Recently, the U.S. District Court for the Northern District of Texas issued a potentially sweeping decision that could disrupt the enforcement of the Affordable Care Act’s (ACA) employer mandate. In Faulk Co. v. Becerra (N.D. Tex. Apr. 10, 2025), the court declared that the current regulatory framework used to assess excise taxes under Internal Revenue Code (IRC) Section 4980H is void and unenforceable. The court found that a 2013 regulation issued by the Department of Health and Human Services (HHS) unlawfully assigned the responsibility of certifying employees’ eligibility for premium tax credits to the IRS, an authority that, under the ACA, resides with the health insurance Exchanges.


This certification is a critical step under the ACA’s employer mandate.
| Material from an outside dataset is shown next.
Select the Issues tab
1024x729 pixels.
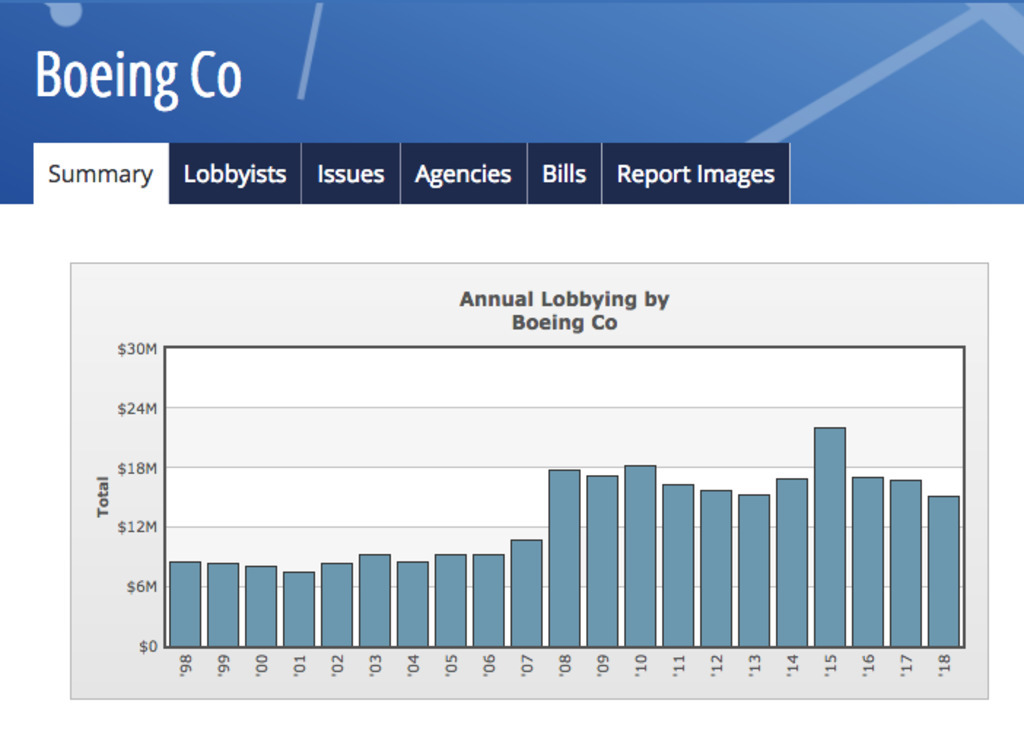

Section 4980H imposes excise taxes on “applicable large employers” – those with 50 or more full-time employees or full-time equivalents – that either (a) fail to offer minimum essential coverage to at least 95% of their full-time employees, or (b) offer coverage that is unaffordable or lacks minimum value. However, these penalties apply only if at least one full-time employee enrolls in coverage through an Exchange and receives a premium tax credit. Section 1411 of the ACA explicitly requires that Exchanges certify this eligibility to the employer. The court concluded that HHS lacked authority to reassign this responsibility to the IRS through regulation, effectively invalidating the IRS’s ability to enforce these penalties in their current form.


While the court acknowledged that other interpretations of the statute were possible, it held that its reading of the text, requiring direct certification from an Exchange, was the best interpretation. As a result, the employer in Faulk was not liable for the penalties assessed and was entitled to a full refund of penalties paid.


If this decision stands, the implications could be significant:


  • Employers who have paid Section 4980H penalties may be eligible for a refund and may want to consider filing a protective refund claim before the statute of limitations expires.

  • Employers currently facing IRS assessments for Section 4980H penalties may have grounds to challenge the enforcement of the employer mandate.

  • Employers should consult with legal counsel if they receive IRS assessments or inquiries regarding compliance with the ACA employer mandate.


Whether this decision will be appealed or prompt further regulatory or legislative response remains to be seen.